▶ **Stated goal**:
Please put the records starting at the line containing "1000x563 pixels. At" and ending at the line containing "[x=207, y=98]" into a two-column CSV with the columns input and output, one row each. Quote every field and replace line breaks with spaces.
[BEGIN The records]
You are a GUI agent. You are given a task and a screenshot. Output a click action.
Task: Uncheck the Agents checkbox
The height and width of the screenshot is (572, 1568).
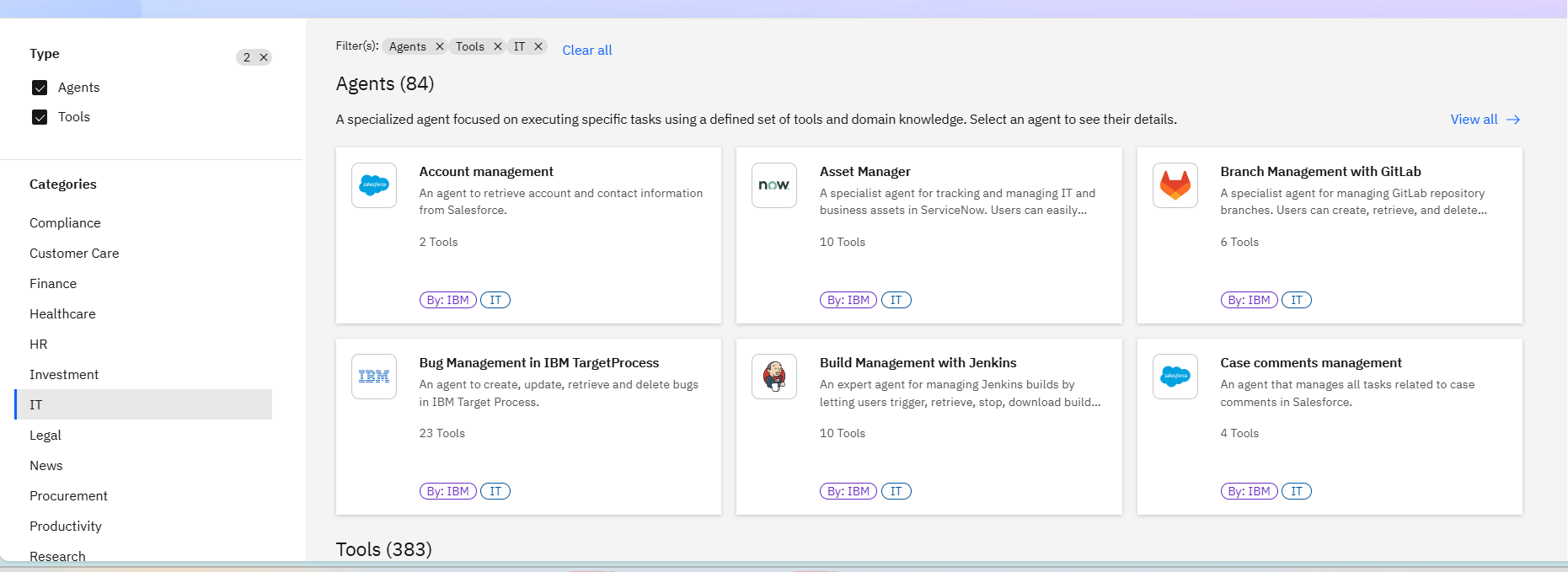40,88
[END The records]
[BEGIN The records]
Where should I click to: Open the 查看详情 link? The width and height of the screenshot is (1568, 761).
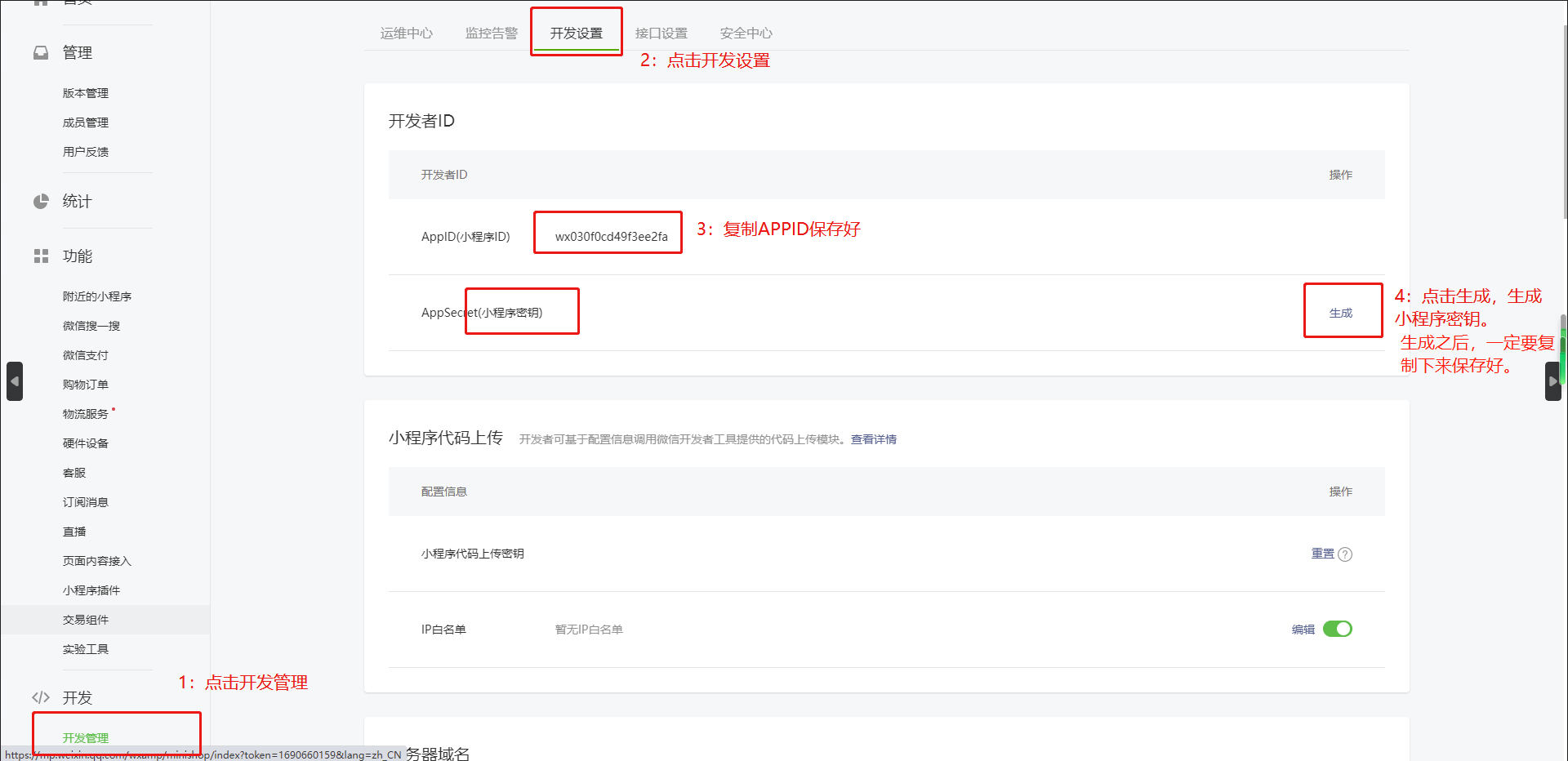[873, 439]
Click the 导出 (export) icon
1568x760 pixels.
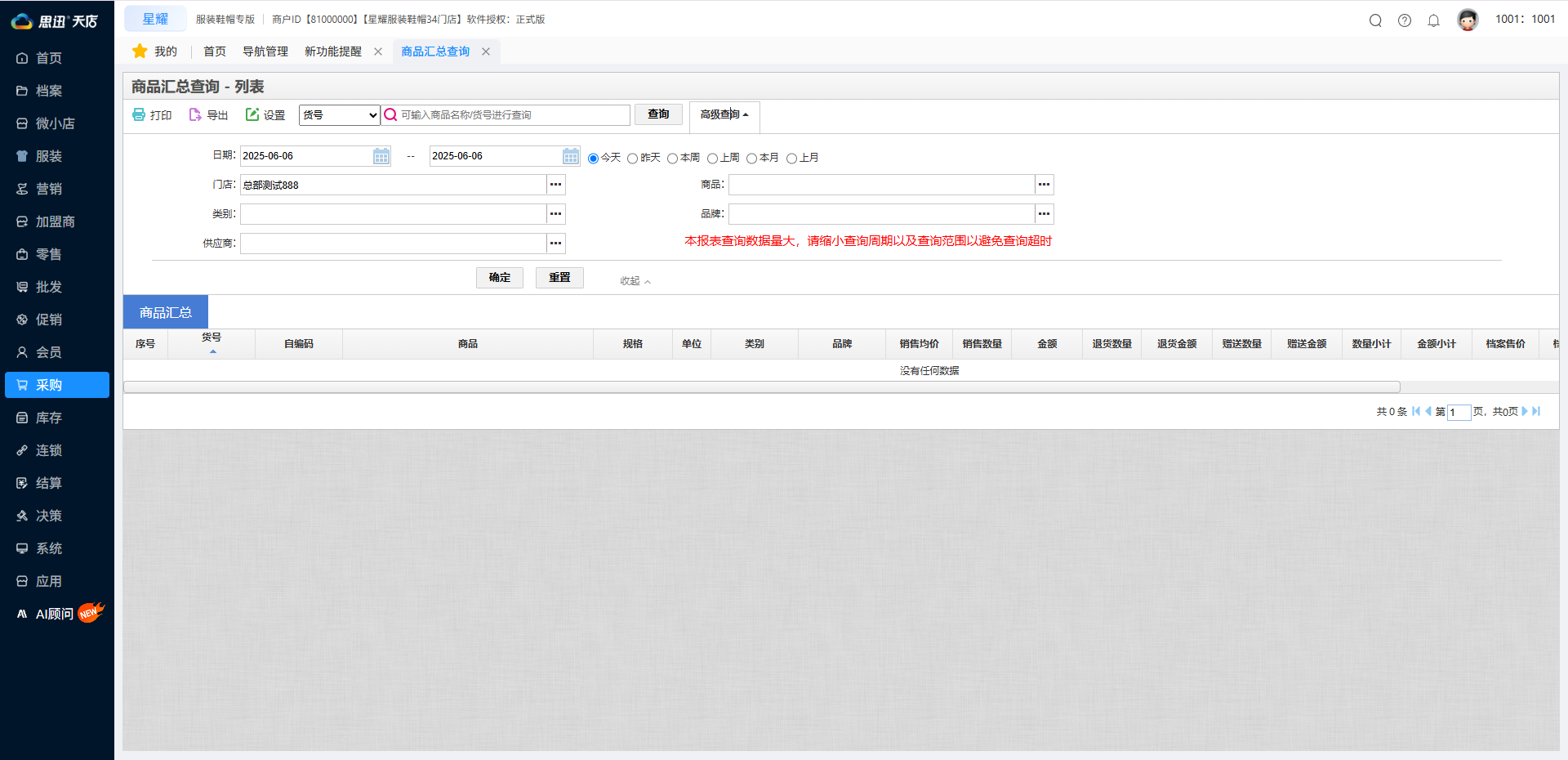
[END The records]
[BEGIN The records]
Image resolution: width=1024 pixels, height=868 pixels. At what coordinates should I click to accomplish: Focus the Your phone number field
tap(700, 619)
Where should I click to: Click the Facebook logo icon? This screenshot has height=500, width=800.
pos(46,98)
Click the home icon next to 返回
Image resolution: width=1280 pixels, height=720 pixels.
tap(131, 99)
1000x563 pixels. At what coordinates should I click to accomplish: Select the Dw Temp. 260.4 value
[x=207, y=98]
[END The records]
▶ **Solved exercise**:
input,output
"1000x563 pixels. At what coordinates should I click to accomplish: Select the Dw Temp. 260.4 value","[x=207, y=98]"